Asked what the biggest challenge facing the South African sports industry over the next 12 months, Watt doesn’t hesitate before he says: “It’s stadium attendance. It’s a crisis. You can’t run a successful sports business if you’ve not got people coming to your stadiums, buying your beer, eating your burgers, buying your merchandise – all these things. Fundamentally, it’s the one thing I think we have to fix in South Africa.
“Stadium-wise, weather-wise – all the things you need to hold a sporting event, we have. We could put on a World Cup of football, rugby or cricket tomorrow from a facilities perspective – we wouldn’t need to build a thing. In that respect, we’re in good shape, but it’s really about driving attendance and driving through the retail side of sport – food, merchandise etc. Until we get that right our sports industry will continue to struggle.”
Watt points to the quality and penetration of South Africa’s dominant sports broadcaster, SuperSport, as the major factor in the diminishing live attendances. “There are socio-economic reasons and things like transport or the stadium experience – issues uou would expect – but the major reason is that we have the best sports TV in the world.”
In particular, SuperSport’s decision to offer a discounted package, including its SuperSport 3 and SuperSport 4 services which focus on live European and domestic football, has broadened its viewership: there are over five million DSTV connected homes in South Africa, of which around three million have the Compact package giving access to SuperSport 3 and 4.

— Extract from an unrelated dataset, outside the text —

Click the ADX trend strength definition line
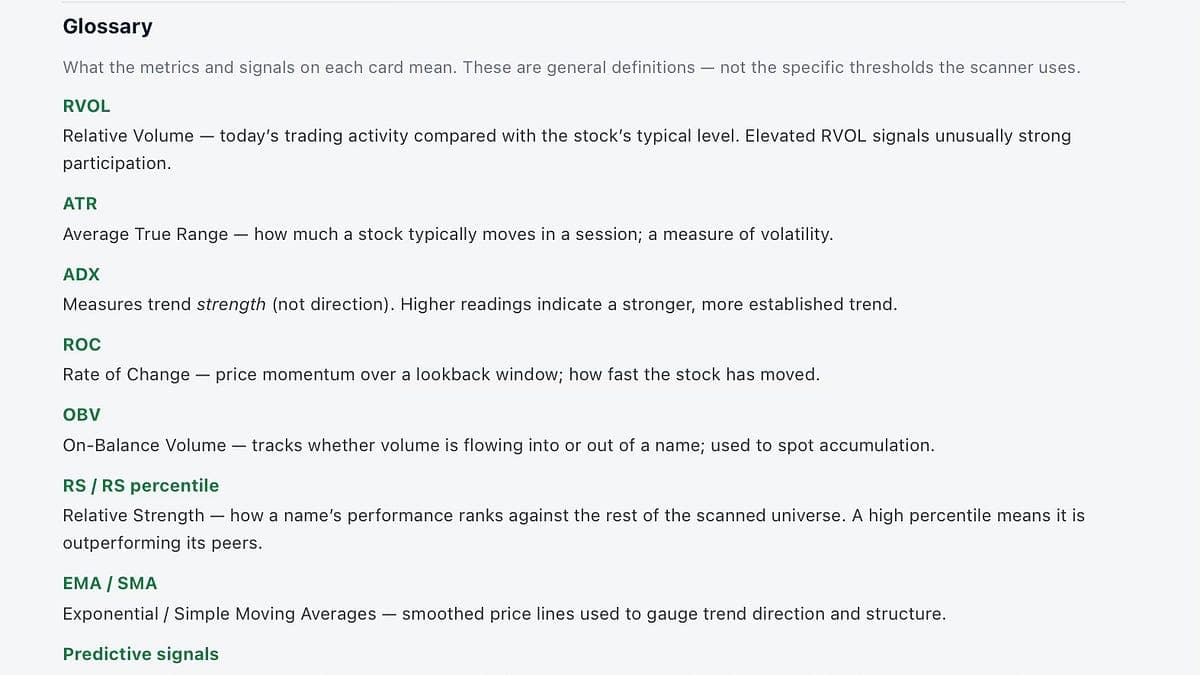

“That has fundamentally changed the sporting landscape of South Africa,” Watt says. “Predominantly black South African football fans are really spending a lot of time watching the Barclays Premier League, La Liga and also our local football. What it’s also done is hurt our stadium attendance. We have nine channels showing all the best sport in the world and that means that for the South African sports fan, at the price he is paying, it’s cheaper to stay at home as opposed to going to stadiums. That’s the challenge, whether we’re in the agency or the rights-owner space, we’re all facing.”